Abstract

The non-invasive detection of debonding conditions and cavities beneath the wall of a steel tank are common applications in a variety of engineering and construction fields. Compressional ultrasonic waves have been used for the evaluation of steel plate thicknesses; however, they lack energy for penetrating a Portland cement grout in contact with a steel wall to detect debonding conditions. In this work, a joint analysis of surface waves and Lamb waves (high and low frequency) is used for the detection of debonding conditions in a scale model grouting steel tank. The propagation of high frequency ultrasonic waves generated by a 50-kHz transmitter along the side of the tank model is analyzed in the time domain and the frequency domain. In addition, using instrumented hammers with plastic or aluminum tips (low frequency sources) and a 50-kHz transmitter, three different configurations are used for the analysis of surface waves. The low-frequency Rayleigh waves generated by the hammer are used for void detection.
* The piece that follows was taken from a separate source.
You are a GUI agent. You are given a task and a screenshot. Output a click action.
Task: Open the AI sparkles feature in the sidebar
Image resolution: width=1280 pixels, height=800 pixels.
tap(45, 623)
Fourier spectra of the measured signals indicate that the effect of a void on the waves propagating through the medium is reduced when there is debonding. The comparisons of theoretical (high frequency) dispersion curves with experimental ones, computed from frequency wavenumber (FK) spectra, show that Lamb waves dominate the surface response in the wall of the steel tank. High frequency Lamb waves are successfully used in the detection of debonding between the tank wall and the grout because of the lower attenuation measured on top of the void.